*Try it*: Using the entries that follow, count the lines containing the word "beside" and give that number by itself.

*Supplied data*:
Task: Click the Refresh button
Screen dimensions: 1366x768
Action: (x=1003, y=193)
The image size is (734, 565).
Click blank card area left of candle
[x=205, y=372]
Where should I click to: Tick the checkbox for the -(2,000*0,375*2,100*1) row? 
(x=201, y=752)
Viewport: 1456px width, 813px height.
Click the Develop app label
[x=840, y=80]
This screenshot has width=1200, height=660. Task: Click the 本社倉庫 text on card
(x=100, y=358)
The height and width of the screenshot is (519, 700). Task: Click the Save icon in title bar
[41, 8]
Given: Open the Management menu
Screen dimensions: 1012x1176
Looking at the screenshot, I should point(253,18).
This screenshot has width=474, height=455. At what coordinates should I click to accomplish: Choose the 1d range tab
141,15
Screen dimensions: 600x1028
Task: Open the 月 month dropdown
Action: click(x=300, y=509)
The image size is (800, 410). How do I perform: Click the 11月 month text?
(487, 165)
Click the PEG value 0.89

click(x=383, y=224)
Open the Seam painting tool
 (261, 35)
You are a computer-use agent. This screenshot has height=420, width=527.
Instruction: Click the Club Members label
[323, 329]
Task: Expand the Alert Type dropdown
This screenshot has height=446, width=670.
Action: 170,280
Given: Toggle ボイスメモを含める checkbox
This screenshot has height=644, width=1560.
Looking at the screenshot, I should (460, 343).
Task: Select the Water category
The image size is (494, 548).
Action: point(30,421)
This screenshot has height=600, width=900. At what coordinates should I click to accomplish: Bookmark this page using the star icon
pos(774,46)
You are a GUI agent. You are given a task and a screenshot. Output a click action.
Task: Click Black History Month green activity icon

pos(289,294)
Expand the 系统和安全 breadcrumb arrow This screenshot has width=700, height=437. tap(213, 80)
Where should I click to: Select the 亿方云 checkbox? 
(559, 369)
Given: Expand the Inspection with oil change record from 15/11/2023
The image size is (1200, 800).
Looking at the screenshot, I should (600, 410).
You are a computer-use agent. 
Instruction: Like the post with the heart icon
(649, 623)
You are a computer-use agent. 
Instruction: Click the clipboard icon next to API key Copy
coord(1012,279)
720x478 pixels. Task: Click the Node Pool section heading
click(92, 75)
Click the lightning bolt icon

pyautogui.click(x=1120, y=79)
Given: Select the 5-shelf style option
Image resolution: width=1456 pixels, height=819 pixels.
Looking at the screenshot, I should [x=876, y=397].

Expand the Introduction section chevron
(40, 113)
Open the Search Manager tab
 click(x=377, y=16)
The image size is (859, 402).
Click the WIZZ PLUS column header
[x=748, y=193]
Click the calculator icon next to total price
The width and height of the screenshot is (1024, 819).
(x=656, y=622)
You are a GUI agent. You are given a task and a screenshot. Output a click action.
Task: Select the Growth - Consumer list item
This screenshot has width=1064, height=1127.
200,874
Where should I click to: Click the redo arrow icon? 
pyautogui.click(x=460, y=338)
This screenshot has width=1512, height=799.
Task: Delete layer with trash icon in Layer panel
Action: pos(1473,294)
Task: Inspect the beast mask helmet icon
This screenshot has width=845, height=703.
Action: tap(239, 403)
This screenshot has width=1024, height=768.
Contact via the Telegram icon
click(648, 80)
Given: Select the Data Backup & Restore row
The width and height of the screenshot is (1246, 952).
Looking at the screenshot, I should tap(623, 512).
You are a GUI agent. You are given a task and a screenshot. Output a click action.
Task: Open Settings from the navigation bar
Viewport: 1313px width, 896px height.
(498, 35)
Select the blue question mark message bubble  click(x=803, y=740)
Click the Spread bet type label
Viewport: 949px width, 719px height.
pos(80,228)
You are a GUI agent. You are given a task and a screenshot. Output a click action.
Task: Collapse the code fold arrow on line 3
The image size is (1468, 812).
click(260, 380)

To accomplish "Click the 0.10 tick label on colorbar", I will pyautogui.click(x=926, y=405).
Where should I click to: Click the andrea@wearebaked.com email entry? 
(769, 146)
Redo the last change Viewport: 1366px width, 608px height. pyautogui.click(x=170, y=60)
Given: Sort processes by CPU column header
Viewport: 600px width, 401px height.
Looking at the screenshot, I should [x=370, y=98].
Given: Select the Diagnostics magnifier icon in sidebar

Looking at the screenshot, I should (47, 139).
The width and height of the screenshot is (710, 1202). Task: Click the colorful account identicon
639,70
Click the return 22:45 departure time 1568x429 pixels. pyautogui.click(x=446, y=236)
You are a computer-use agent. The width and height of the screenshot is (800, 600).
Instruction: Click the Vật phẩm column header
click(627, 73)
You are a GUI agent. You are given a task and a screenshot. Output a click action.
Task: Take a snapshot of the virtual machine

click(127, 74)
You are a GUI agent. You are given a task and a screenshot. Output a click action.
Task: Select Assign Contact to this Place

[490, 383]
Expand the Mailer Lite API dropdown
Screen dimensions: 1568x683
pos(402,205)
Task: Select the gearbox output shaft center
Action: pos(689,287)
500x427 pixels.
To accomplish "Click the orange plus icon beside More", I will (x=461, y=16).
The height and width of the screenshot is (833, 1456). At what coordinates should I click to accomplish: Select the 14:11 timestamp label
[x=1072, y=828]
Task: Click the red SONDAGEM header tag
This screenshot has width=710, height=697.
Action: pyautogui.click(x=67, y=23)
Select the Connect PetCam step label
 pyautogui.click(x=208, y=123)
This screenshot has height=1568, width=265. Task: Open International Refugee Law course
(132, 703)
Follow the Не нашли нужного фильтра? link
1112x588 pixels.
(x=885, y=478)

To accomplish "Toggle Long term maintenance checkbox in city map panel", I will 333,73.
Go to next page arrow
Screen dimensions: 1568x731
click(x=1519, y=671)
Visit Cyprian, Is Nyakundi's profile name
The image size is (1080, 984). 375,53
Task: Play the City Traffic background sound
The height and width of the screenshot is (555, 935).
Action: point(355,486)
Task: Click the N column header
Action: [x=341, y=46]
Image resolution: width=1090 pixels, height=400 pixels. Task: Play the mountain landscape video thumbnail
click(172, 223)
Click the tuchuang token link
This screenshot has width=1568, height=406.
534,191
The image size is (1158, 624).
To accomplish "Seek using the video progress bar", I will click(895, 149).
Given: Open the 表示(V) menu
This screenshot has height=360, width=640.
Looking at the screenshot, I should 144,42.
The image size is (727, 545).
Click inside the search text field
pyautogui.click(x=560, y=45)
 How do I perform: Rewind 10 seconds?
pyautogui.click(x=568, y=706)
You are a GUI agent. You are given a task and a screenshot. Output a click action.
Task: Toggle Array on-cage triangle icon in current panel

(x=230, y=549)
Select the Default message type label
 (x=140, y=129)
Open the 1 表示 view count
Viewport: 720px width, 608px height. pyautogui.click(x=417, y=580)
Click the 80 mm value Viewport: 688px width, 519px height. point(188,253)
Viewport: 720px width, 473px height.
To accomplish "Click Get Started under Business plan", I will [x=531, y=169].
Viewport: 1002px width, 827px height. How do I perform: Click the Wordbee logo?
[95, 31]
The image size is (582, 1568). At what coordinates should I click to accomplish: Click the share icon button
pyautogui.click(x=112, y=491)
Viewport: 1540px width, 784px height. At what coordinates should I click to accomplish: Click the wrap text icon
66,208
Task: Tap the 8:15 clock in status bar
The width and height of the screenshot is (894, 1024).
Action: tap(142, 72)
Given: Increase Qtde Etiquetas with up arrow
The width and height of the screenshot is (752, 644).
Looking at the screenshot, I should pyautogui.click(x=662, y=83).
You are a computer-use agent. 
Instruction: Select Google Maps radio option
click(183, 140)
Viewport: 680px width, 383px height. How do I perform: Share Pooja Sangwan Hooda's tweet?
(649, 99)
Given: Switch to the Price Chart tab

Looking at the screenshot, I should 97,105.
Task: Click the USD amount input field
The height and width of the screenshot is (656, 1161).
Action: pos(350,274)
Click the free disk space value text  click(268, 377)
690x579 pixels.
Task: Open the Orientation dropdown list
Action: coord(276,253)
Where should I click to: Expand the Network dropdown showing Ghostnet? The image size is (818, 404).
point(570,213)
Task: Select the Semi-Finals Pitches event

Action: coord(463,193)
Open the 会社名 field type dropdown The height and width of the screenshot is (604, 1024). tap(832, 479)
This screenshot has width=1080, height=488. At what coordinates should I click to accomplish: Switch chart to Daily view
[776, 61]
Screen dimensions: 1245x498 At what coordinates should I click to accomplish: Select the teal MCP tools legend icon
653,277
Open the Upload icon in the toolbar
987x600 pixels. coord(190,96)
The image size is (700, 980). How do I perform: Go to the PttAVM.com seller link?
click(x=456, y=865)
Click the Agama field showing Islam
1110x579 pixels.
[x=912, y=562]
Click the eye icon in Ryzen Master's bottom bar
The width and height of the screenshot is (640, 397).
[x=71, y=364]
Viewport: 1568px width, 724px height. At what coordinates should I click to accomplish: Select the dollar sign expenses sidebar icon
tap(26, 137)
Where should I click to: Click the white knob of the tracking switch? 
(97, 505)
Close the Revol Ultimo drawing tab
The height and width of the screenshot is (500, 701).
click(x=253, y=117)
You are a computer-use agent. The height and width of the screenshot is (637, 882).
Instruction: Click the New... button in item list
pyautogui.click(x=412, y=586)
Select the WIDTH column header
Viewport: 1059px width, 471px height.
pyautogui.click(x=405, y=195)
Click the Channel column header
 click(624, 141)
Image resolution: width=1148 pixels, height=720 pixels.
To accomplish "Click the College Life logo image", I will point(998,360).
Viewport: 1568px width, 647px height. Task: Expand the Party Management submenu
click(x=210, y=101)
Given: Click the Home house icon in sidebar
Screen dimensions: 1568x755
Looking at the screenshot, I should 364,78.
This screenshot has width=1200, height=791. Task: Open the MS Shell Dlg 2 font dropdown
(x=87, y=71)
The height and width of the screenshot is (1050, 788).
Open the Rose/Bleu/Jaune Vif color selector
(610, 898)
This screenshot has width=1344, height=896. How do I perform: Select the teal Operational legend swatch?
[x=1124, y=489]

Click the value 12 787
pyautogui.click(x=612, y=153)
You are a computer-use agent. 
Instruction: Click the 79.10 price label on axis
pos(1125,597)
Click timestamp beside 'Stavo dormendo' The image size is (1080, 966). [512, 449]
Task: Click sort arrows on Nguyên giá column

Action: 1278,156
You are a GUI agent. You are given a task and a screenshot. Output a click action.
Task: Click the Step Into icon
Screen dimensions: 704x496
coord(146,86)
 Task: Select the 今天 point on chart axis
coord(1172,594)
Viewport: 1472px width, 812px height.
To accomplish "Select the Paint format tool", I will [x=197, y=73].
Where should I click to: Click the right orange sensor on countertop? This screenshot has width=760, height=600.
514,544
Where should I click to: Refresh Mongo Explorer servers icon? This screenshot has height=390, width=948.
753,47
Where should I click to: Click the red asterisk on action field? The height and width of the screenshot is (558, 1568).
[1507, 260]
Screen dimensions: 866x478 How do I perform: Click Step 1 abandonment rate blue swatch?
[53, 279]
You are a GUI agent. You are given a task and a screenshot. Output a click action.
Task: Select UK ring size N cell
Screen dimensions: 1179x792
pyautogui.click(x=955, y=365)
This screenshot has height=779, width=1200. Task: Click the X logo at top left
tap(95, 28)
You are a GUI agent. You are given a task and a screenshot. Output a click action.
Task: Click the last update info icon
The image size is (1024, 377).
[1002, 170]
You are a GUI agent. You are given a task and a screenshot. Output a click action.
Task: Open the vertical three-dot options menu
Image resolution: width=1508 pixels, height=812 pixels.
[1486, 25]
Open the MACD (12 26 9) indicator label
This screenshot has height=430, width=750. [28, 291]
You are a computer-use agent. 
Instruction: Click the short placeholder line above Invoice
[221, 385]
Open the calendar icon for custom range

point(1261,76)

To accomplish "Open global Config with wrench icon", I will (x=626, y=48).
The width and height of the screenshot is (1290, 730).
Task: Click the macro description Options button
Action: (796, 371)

*Response to this task*: 2